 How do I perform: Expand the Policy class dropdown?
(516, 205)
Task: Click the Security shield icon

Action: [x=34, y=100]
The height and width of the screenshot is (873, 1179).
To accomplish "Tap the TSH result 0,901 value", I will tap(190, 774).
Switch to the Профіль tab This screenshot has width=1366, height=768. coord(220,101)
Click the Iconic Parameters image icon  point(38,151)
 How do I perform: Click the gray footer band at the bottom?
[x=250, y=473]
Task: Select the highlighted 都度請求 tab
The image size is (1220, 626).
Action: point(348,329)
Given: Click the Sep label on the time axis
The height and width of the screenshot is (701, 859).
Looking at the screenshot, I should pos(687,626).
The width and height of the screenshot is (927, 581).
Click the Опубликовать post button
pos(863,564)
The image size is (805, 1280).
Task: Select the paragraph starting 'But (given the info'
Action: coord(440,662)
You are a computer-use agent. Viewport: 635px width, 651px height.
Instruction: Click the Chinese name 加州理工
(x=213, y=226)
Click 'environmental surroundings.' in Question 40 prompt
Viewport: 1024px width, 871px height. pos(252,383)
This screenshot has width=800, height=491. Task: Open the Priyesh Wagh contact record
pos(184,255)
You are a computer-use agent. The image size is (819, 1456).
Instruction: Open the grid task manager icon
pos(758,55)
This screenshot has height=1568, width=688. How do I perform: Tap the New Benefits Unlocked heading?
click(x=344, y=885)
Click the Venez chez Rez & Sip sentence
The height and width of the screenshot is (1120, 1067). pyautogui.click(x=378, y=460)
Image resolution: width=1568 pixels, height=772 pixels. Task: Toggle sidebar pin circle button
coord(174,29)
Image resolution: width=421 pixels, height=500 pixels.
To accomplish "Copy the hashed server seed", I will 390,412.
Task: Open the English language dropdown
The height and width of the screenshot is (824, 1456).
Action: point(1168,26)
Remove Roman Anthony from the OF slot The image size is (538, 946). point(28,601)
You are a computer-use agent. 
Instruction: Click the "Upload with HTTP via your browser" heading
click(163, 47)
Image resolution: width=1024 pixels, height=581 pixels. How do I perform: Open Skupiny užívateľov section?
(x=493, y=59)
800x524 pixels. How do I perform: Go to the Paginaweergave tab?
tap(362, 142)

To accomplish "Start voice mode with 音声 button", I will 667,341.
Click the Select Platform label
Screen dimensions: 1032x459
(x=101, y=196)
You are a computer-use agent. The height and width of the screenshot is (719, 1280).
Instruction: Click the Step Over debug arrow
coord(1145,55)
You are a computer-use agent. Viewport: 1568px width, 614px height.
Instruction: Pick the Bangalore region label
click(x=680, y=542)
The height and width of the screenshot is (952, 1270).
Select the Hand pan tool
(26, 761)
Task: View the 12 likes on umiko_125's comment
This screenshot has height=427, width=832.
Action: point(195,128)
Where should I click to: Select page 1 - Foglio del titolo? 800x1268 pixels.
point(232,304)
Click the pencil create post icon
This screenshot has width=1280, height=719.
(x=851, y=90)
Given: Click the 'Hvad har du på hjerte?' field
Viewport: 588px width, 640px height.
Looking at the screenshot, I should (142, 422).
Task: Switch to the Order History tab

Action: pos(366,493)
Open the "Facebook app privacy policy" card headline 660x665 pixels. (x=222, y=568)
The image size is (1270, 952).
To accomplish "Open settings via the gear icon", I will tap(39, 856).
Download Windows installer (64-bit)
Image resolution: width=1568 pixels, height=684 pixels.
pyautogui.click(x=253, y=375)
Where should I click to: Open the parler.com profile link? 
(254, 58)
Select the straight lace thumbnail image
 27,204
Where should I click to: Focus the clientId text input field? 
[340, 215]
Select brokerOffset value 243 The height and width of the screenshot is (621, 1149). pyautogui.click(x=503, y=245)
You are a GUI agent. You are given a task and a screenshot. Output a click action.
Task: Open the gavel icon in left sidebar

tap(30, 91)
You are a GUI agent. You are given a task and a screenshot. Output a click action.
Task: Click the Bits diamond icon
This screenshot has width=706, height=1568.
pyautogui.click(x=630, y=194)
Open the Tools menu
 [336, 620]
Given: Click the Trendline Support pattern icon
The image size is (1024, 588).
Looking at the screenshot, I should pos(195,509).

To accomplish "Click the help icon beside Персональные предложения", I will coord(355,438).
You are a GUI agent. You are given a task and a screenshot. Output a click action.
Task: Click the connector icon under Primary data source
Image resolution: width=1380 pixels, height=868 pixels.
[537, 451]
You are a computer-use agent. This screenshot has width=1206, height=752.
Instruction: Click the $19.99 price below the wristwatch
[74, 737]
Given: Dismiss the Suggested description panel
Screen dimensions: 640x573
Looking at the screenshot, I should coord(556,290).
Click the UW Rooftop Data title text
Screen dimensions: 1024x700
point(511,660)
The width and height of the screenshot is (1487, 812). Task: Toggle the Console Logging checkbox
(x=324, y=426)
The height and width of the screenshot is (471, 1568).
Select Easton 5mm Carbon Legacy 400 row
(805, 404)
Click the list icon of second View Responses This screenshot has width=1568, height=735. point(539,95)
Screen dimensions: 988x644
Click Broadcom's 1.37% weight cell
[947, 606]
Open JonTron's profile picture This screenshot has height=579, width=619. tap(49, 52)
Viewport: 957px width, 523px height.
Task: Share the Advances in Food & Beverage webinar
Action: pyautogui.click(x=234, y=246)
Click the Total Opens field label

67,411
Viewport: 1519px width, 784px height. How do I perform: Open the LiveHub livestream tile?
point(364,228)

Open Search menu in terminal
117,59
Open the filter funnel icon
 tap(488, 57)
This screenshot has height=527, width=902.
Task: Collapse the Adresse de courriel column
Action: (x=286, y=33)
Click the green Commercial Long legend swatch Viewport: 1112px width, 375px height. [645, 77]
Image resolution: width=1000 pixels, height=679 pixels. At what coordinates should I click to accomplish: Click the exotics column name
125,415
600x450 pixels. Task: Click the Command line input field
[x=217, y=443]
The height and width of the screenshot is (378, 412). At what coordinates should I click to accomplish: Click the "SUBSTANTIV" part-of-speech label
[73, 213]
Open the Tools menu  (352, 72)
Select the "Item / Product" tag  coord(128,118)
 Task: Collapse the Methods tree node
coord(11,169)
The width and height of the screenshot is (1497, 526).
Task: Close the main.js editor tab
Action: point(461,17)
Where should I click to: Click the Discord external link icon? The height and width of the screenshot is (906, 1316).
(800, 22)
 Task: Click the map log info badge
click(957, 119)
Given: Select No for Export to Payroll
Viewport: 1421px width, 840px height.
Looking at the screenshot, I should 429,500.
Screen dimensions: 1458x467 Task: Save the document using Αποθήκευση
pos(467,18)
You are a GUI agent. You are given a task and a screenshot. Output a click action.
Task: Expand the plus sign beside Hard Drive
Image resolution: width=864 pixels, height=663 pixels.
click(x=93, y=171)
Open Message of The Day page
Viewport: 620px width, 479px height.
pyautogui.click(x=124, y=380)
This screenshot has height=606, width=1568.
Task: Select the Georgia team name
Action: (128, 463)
-.-.-
* Aim of the exercise
Repeat this material verbatim.

* Answer area
 How do I perform: Expand the Policy class dropdown?
(516, 205)
Task: Click the Security shield icon

Action: [x=34, y=100]
The height and width of the screenshot is (873, 1179).
To accomplish "Tap the TSH result 0,901 value", I will tap(190, 774).
Switch to the Профіль tab This screenshot has width=1366, height=768. coord(220,101)
Click the Iconic Parameters image icon  point(38,151)
 How do I perform: Click the gray footer band at the bottom?
[x=250, y=473]
Task: Select the highlighted 都度請求 tab
The image size is (1220, 626).
Action: point(348,329)
Given: Click the Sep label on the time axis
The height and width of the screenshot is (701, 859).
Looking at the screenshot, I should pos(687,626).
The width and height of the screenshot is (927, 581).
Click the Опубликовать post button
pos(863,564)
The image size is (805, 1280).
Task: Select the paragraph starting 'But (given the info'
Action: coord(440,662)
You are a computer-use agent. Viewport: 635px width, 651px height.
Instruction: Click the Chinese name 加州理工
(x=213, y=226)
Click 'environmental surroundings.' in Question 40 prompt
Viewport: 1024px width, 871px height. pos(252,383)
This screenshot has width=800, height=491. Task: Open the Priyesh Wagh contact record
pos(184,255)
You are a computer-use agent. The image size is (819, 1456).
Instruction: Open the grid task manager icon
pos(758,55)
This screenshot has height=1568, width=688. How do I perform: Tap the New Benefits Unlocked heading?
click(x=344, y=885)
Click the Venez chez Rez & Sip sentence
The height and width of the screenshot is (1120, 1067). pyautogui.click(x=378, y=460)
Image resolution: width=1568 pixels, height=772 pixels. Task: Toggle sidebar pin circle button
coord(174,29)
Image resolution: width=421 pixels, height=500 pixels.
To accomplish "Copy the hashed server seed", I will 390,412.
Task: Open the English language dropdown
The height and width of the screenshot is (824, 1456).
Action: point(1168,26)
Remove Roman Anthony from the OF slot The image size is (538, 946). point(28,601)
You are a computer-use agent. 
Instruction: Click the "Upload with HTTP via your browser" heading
click(163, 47)
Image resolution: width=1024 pixels, height=581 pixels. How do I perform: Open Skupiny užívateľov section?
(x=493, y=59)
800x524 pixels. How do I perform: Go to the Paginaweergave tab?
tap(362, 142)

To accomplish "Start voice mode with 音声 button", I will 667,341.
Click the Select Platform label
Screen dimensions: 1032x459
(x=101, y=196)
You are a computer-use agent. The height and width of the screenshot is (719, 1280).
Instruction: Click the Step Over debug arrow
coord(1145,55)
You are a computer-use agent. Viewport: 1568px width, 614px height.
Instruction: Pick the Bangalore region label
click(x=680, y=542)
The height and width of the screenshot is (952, 1270).
Select the Hand pan tool
(26, 761)
Task: View the 12 likes on umiko_125's comment
This screenshot has height=427, width=832.
Action: point(195,128)
Where should I click to: Select page 1 - Foglio del titolo? 800x1268 pixels.
point(232,304)
Click the pencil create post icon
This screenshot has width=1280, height=719.
(x=851, y=90)
Given: Click the 'Hvad har du på hjerte?' field
Viewport: 588px width, 640px height.
Looking at the screenshot, I should (142, 422).
Task: Switch to the Order History tab

Action: pos(366,493)
Open the "Facebook app privacy policy" card headline 660x665 pixels. (x=222, y=568)
The image size is (1270, 952).
To accomplish "Open settings via the gear icon", I will tap(39, 856).
Download Windows installer (64-bit)
Image resolution: width=1568 pixels, height=684 pixels.
pyautogui.click(x=253, y=375)
Where should I click to: Open the parler.com profile link? 
(254, 58)
Select the straight lace thumbnail image
 27,204
Where should I click to: Focus the clientId text input field? 
[340, 215]
Select brokerOffset value 243 The height and width of the screenshot is (621, 1149). pyautogui.click(x=503, y=245)
You are a GUI agent. You are given a task and a screenshot. Output a click action.
Task: Open the gavel icon in left sidebar

tap(30, 91)
You are a GUI agent. You are given a task and a screenshot. Output a click action.
Task: Click the Bits diamond icon
This screenshot has width=706, height=1568.
pyautogui.click(x=630, y=194)
Open the Tools menu
 [336, 620]
Given: Click the Trendline Support pattern icon
The image size is (1024, 588).
Looking at the screenshot, I should pos(195,509).

To accomplish "Click the help icon beside Персональные предложения", I will coord(355,438).
You are a GUI agent. You are given a task and a screenshot. Output a click action.
Task: Click the connector icon under Primary data source
Image resolution: width=1380 pixels, height=868 pixels.
[537, 451]
You are a computer-use agent. This screenshot has width=1206, height=752.
Instruction: Click the $19.99 price below the wristwatch
[74, 737]
Given: Dismiss the Suggested description panel
Screen dimensions: 640x573
Looking at the screenshot, I should coord(556,290).
Click the UW Rooftop Data title text
Screen dimensions: 1024x700
point(511,660)
The width and height of the screenshot is (1487, 812). Task: Toggle the Console Logging checkbox
(x=324, y=426)
The height and width of the screenshot is (471, 1568).
Select Easton 5mm Carbon Legacy 400 row
(805, 404)
Click the list icon of second View Responses This screenshot has width=1568, height=735. point(539,95)
Screen dimensions: 988x644
Click Broadcom's 1.37% weight cell
[947, 606]
Open JonTron's profile picture This screenshot has height=579, width=619. tap(49, 52)
Viewport: 957px width, 523px height.
Task: Share the Advances in Food & Beverage webinar
Action: pyautogui.click(x=234, y=246)
Click the Total Opens field label

67,411
Viewport: 1519px width, 784px height. How do I perform: Open the LiveHub livestream tile?
point(364,228)

Open Search menu in terminal
117,59
Open the filter funnel icon
 tap(488, 57)
This screenshot has height=527, width=902.
Task: Collapse the Adresse de courriel column
Action: (x=286, y=33)
Click the green Commercial Long legend swatch Viewport: 1112px width, 375px height. [645, 77]
Image resolution: width=1000 pixels, height=679 pixels. At what coordinates should I click to accomplish: Click the exotics column name
125,415
600x450 pixels. Task: Click the Command line input field
[x=217, y=443]
The height and width of the screenshot is (378, 412). At what coordinates should I click to accomplish: Click the "SUBSTANTIV" part-of-speech label
[73, 213]
Open the Tools menu  (352, 72)
Select the "Item / Product" tag  coord(128,118)
 Task: Collapse the Methods tree node
coord(11,169)
The width and height of the screenshot is (1497, 526).
Task: Close the main.js editor tab
Action: point(461,17)
Where should I click to: Click the Discord external link icon? The height and width of the screenshot is (906, 1316).
(800, 22)
 Task: Click the map log info badge
click(957, 119)
Given: Select No for Export to Payroll
Viewport: 1421px width, 840px height.
Looking at the screenshot, I should 429,500.
Screen dimensions: 1458x467 Task: Save the document using Αποθήκευση
pos(467,18)
You are a GUI agent. You are given a task and a screenshot. Output a click action.
Task: Expand the plus sign beside Hard Drive
Image resolution: width=864 pixels, height=663 pixels.
click(x=93, y=171)
Open Message of The Day page
Viewport: 620px width, 479px height.
pyautogui.click(x=124, y=380)
This screenshot has height=606, width=1568.
Task: Select the Georgia team name
Action: (128, 463)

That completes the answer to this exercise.